Por: Julián Bernal
Es un viernes como muchos, como todos. La noche impoluta avanza lerda y perezosa por la calle, matando el tiempo, matando el aire. Otra noche. Otra noche que de pronto, como el sonido de una gota, cesa sin previo aviso, y deja el sin sabor eterno del efímero tiempo.
Yo estoy sentado, enfrente de la nada, de la caja mágica, y me quedo mirando su pantalla destellante por horas, sin saber qué hacer, a quién acudir, sin poder conciliar el sueño: aquel refugio deshumanizado en el que no se tiene conciencia de la existencia.
-Dime tú, Verónica, ¿qué hacer? Tú siempre me acompañas, me miras cuando las horas de insomnio. Sonríes, hermosa, tenebrosa, y me arrullas con tu boca.
-Haz lo que te plazca -me dice Verónica- Es lo único que tienes que hacer en esta vida.

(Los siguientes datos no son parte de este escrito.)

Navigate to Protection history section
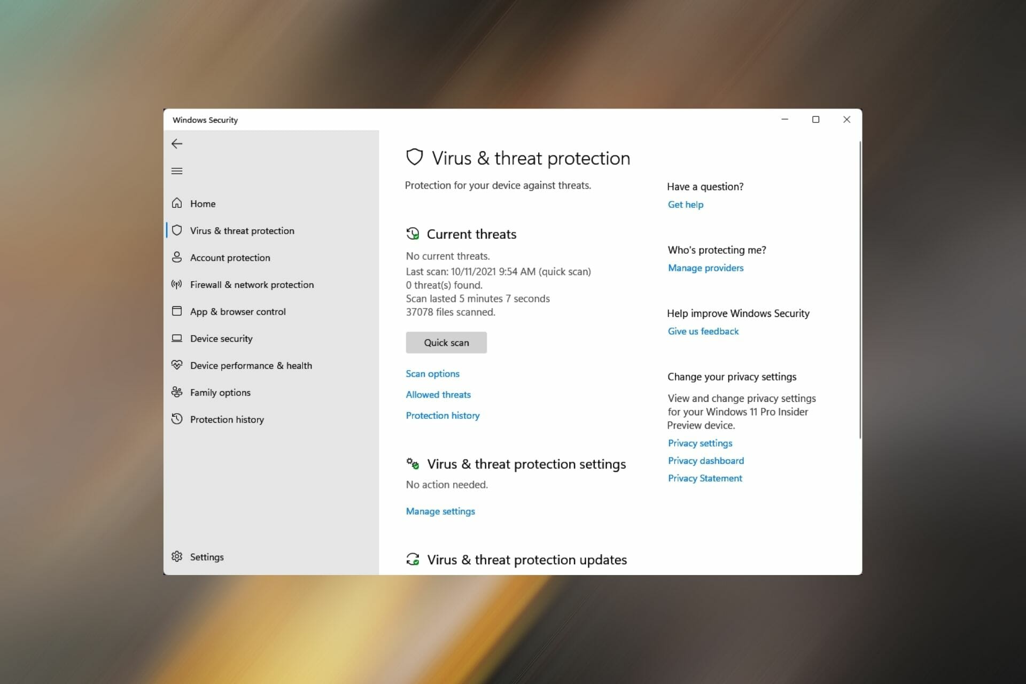 click(227, 419)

Bueno, sí. Lo único que tengo que hacer… Pero, el rumor oscuro de la noche me acelera el pecho. El infranqueable esplendor del cielo reflejado en la tierra me increpa el corazón. No sabes, vida mía, amor de mi vida, cómo he intentado disimular aquella fuerza demoledora, ese viaje sin viaje, ese fondo sin fondo, esa vida sin vida.
-No te apures -me dice, apoyando su mano derecha sobre la otra. Mirándome intensamente- Deja que pase el tiempo. El tiempo, el tiempo y el tiempo. Todo es el tiempo.
¡Qué va! Yo odio el tiempo. Ya no quiero que pase nunca más. Quiero que se estanque, para siempre, hasta nunca, hasta siempre, en el ruido estrepitoso del silencio.
La noche, creo yo, me anima a dormir.
Sigue como muerta la ciudad: las naves paralelas que se posan al frente como dos torres de ajedrez se me hacen profundas, dormidas, aletargadas; el instante fugaz, amarillo y negro, nunca termina: dura lo que dura la eternidad de un abrir y cerrar de ojos.
-Tú sabes cómo la vida cambia y nos cambia. Tú sabes, a pesar de tu constancia, que no somos nada: somos un parpadeo, un sueño, un atardecer; somos fuego, incendio, y ceniza y tierra.
Y ahí la vi, acercándoseme muy despacio, desfilando, volando, por la alfombra del aire. Me tocó con sus labios carnosos de odio y de amor y me dio un besó de seda. Posó sus manos sobre mis hombros y comenzó a acariciarme el cuerpo, moldeándome de nuevo, naciéndome de entre sus dedos.
¿Qué hiciste entonces?¿Qué dédalo suntuoso seguiste por entre el ensortijado vello de mi cuerpo?
No lo sé. No lo sé… ¿Para qué saberlo?
-Sí, Verónica mía: toda la vida vale la pena, si entre tus manos, tus manos de odio y de amor, de amor y de seda, he de morir.